■ **設問**
A - 画像形成装置の特許明細書において、特許文献1として挙げられている公報は何ですか。
B - 画像形成装置の特許明細書について、最後の文に続く部分を記してください。

■ **本文抜粋**
○ ○ ○ ○ ○ ○ ○

説明

画像形成装置、画像形成方法およびプログラム

【課題】インクリボンの位置決め誤差による改質リボンへの保護材の付着を抑制可能な、画像形成装置、画像形成方法およびプログラムを提供する。
【解決手段】記録用紙51とインクリボン30との間に改質リボン40を挟み、記録用紙の印画位置およびインク層33を印画開口部42に合わせ、インク層を記録用紙に熱転写して印画層51を形成し、記録用紙の印画位置および保護材層35を印画開口部に合わせ、保護材層を記録用紙に熱転写して保護層52を形成し、記録用紙の印画位置および保護材層を表面性改質部43に合わせ、熱転写済みの保護材層37を通して記録用紙に表面性改質部を押当てて加熱して保護層の表面性を改質することを含み、表面性改質領域ARの外周部AEに温度制限領域を設定し、温度制限領域内での表面性改質部の加熱は、保護材層に残留した保護材35の改質リボンへの付着を防止可能な上限値T2により制限される。

【発明の詳細な説明】
【技術分野】
【0001】
本発明は、画像形成装置、画像形成方法およびプログラムに関する。
【背景技術】
【0002】
現在、熱転写プリンタとしては、主に昇華方式、溶融方式、感熱方式のプリンタが知られている。ところで、熱転写プリンタでは、画像面に微細な凹凸が生じることで、画像の光沢性が損なわれてしまう場合がある。このため、従来、画像面に平坦面を加熱押圧することで、画像面を平坦化して画像の光沢性を向上させる場合がある。
【0003】
例えば、下記特許文献1には、インク層および保護材層を有する熱転写シートと、印画開口部および表面性改質部を有する改質シートとを用いて画像の光沢性を向上させる画像形成方法が開示されている。
【0004】
この方法では、まず、被記録媒体と熱転写シートとの間に改質シートが挟まれる。つぎに、印画開口部を介して、被記録媒体にインク層を転写して印画層(画像)が形成され、被記録媒体に保護材層を転写して印画層上に保護層が形成される。そして、熱転写シートと改質シートを位置合せし、保護材層を転写した後の保護材層領域(以下、転写済みの保護材層とも称する。)を通して表面性改質部の平坦面を保護層に押当てて加熱することで、保護層の表面性が改質される。
【先行技術文献】
【特許文献】
【0005】
【特許文献1】特開2009−248520号公報
【発明の概要】
【発明が解決しようとする課題】
【0006】
ここで、表面性改質処理では、転写済みの一様な状態にある保護材層を通して加熱押圧することが望ましい。これは、転写済みの一様な状態にない保護材層を通して加熱押圧すると、保護材層に残留している保護材が改質シートに付着しうるためである。
【0007】
しかし、現実的には、熱転写シートと改質シートの位置合せ誤差により、転写済みの一様な状態にない保護材層を通して加熱押圧が行われる場合がある。そして、改質シートに保護材が付着すると、保護材の付着領域と非付着領域との間で改質シートの熱特性が変化し、表面性の改質不良や改質シートの剥離不良が生じてしまう場合がある。
【0008】
そこで、本発明は、熱転写シートの位置決め誤差による改質シートへの保護材の付着を抑制可能な、画像形成装置、画像形成方法およびプログラムを提供しようとするものである。

○ ○ ○ ○ ○ ○ ○

■ **データ記録**
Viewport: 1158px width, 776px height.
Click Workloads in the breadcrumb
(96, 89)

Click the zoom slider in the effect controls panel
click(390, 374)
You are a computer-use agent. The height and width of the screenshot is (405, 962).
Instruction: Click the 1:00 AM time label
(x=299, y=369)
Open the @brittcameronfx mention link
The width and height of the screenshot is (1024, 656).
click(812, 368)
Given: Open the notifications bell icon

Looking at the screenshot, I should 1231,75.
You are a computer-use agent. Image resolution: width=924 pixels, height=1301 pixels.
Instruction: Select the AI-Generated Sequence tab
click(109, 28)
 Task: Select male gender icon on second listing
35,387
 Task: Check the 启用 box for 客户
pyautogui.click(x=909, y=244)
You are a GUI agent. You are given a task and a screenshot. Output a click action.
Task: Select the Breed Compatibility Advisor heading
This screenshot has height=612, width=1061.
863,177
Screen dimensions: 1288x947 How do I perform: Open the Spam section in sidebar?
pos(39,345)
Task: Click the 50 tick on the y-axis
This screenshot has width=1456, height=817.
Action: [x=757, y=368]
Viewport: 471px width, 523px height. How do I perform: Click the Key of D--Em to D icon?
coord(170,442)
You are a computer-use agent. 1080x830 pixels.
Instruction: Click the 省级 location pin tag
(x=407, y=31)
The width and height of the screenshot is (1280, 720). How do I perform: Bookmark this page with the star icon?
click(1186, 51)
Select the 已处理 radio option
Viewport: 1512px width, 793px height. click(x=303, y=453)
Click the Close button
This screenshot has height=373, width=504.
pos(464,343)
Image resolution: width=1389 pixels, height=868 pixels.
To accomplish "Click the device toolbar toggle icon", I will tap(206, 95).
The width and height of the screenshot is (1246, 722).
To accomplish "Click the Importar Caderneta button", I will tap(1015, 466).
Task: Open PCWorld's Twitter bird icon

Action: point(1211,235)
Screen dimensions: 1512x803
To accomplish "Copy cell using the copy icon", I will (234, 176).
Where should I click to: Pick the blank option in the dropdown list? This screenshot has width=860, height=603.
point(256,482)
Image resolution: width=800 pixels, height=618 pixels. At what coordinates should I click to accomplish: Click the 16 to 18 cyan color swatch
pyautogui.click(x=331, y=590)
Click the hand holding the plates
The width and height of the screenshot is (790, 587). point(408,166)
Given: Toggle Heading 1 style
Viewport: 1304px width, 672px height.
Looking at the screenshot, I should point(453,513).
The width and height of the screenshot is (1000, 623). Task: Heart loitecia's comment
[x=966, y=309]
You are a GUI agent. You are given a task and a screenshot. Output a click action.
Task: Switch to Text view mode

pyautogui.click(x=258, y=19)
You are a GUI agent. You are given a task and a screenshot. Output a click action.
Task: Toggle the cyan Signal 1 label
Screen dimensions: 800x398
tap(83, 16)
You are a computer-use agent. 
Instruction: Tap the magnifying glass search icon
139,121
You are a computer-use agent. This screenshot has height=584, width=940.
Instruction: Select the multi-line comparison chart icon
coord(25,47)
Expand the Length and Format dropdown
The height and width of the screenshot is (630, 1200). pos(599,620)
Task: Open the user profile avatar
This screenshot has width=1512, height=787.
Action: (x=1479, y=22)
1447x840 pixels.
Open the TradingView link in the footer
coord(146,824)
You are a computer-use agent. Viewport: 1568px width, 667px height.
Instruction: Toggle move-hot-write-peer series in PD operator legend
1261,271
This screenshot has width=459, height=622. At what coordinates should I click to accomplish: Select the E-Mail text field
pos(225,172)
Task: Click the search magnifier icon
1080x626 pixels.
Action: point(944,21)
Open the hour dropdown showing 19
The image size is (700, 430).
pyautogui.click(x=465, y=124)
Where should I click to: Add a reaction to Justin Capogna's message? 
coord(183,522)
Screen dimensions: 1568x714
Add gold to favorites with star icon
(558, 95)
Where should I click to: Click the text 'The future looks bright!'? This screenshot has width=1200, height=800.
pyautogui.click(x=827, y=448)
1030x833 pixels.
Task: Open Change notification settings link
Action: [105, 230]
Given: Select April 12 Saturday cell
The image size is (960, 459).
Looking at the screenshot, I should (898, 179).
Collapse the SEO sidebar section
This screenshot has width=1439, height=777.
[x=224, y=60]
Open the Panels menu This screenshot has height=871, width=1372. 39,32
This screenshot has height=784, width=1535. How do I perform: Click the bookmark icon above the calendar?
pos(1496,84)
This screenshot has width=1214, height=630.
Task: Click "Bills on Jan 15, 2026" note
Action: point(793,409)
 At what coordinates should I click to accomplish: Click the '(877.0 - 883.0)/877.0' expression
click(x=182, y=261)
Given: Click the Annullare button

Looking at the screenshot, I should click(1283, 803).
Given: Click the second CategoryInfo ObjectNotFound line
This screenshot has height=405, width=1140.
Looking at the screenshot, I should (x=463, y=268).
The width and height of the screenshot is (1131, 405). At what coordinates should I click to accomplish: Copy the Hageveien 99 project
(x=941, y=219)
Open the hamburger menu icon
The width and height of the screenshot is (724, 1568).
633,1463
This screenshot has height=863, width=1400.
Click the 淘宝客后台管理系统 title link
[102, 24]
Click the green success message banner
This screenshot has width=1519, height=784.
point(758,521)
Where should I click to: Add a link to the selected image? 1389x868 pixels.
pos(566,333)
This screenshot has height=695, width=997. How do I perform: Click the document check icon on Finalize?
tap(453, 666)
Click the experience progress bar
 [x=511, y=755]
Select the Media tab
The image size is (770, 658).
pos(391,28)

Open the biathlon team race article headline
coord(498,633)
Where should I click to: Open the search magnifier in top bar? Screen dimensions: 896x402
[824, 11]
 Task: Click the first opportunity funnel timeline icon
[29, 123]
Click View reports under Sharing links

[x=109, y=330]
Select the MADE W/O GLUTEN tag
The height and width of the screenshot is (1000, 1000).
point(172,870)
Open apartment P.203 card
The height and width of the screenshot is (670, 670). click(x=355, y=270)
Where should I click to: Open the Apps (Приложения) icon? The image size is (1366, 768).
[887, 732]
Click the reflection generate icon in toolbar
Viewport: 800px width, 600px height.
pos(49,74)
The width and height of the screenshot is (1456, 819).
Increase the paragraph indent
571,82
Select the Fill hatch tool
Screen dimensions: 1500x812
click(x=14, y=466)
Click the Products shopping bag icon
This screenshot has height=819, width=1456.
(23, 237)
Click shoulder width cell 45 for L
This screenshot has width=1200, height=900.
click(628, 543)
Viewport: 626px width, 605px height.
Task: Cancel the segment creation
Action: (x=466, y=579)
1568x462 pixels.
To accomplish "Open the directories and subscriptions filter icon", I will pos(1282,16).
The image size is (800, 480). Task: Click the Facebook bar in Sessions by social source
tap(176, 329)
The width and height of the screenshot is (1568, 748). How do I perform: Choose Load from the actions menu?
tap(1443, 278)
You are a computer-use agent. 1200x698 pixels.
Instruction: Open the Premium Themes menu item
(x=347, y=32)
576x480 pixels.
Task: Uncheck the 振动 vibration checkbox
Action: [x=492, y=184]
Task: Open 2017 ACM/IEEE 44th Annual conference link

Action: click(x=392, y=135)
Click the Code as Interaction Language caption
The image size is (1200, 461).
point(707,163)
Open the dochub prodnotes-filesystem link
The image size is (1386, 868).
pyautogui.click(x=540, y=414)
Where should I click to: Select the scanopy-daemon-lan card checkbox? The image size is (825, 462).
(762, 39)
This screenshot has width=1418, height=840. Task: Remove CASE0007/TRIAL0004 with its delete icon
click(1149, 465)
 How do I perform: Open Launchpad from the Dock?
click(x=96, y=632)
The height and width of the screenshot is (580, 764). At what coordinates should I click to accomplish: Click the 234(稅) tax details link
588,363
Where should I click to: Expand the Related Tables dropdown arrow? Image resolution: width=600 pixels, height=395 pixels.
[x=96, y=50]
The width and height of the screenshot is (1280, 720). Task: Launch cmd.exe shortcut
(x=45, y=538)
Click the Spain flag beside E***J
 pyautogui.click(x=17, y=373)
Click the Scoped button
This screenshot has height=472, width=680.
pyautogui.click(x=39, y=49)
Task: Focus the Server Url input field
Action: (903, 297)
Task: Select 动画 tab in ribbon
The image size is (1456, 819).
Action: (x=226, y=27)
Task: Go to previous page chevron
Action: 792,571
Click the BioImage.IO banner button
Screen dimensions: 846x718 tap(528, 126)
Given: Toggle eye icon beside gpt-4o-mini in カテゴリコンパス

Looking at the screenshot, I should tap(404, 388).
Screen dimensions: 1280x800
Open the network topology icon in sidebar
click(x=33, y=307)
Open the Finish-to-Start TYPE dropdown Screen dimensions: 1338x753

○ ○ ○ ○ ○ ○ ○

■ **解答**
A - 特開2009−248520号公報です。

B -
【課題を解決するための手段】
【0009】
本発明のある観点によれば、被記録媒体を所定方向に搬送する搬送部と、印画層を形成するために被記録媒体に熱転写されるインク層と、保護層を形成するために被記録媒体に熱転写される保護材層とを有する熱転写シートと、熱転写シートを走行させる転写シート走行部と、インク層および保護材層を被記録媒体の表面に接触させるための印画開口部と、保護層の表面性を改質するための表面性改質部とを有する改質シートと、改質シートを走行させる改質シート走行部と、被記録媒体にインク層および保護材層を熱転写させるとともに、熱転写済みの保護材層を通して被記録媒体に表面性改質部を押当てて加熱するためのサーマルヘッドとを備え、表面性を改質する領域の外周部に温度制限領域が設定され、温度制限領域での表面性改質部の加熱は、保護材層に残留した保護材の改質シートへの付着を防止可能な上限値により制限される、画像形成装置が提供される。
【0010】
温度制限領域での表面性改質部の加熱は、保護層の表面性を改質可能な下限値により制限されてもよい。
【0011】
温度制限領域の内側には、温度制限領域と他の領域との境界をなす緩衝領域が設定され、緩衝領域での表面性改質部の加熱は、温度制限領域と他の領域との間で生じる表面性改質部の加熱差を平滑化させるように制御されてもよい。
【0012】
温度制御領域は、表面性を改質する領域の外周部の少なくとも一辺に設定されてもよい。
【0013】
温度制御領域は、表面性を改質する領域の外周部を囲む四辺に設定されてもよい。
【0014】
また、本発明の別の観点によれば、被記録媒体と、インク層および保護材層を有する熱転写シートとの間に、印画開口部および表面性改質部を有する改質シートを挟み、被記録媒体、熱転写シートおよび改質シートを所定の方向に走行させ、被記録媒体の印画位置およびインク層を印画開口部に合わせ、インク層を被記録媒体に熱転写して印画層を形成し、被記録媒体の印画位置および保護材層を印画開口部に合わせ、保護材層を被記録媒体に熱転写して保護層を形成し、被記録媒体の印画位置および保護材層を表面性改質部に合わせ、熱転写済みの保護材層を通して被記録媒体に表面性改質部を押当てて加熱して保護層の表面性を改質することを含み、表面性を改質する領域の外周部に温度制限領域を設定し、温度制限領域内での表面性改質部の加熱は、保護材層に残留した保護材の改質シートへの付着を防止可能な上限値により制限される、画像形成方法が提供される。
【0015】
また、本発明の別の観点によれば、上記画像形成方法をコンピュータに実行させるためのプログラムが提供される。ここで、プログラムは、コンピュータ読取り可能な記録媒体を用いて提供されてもよく、通信手段等を介して提供されてもよい。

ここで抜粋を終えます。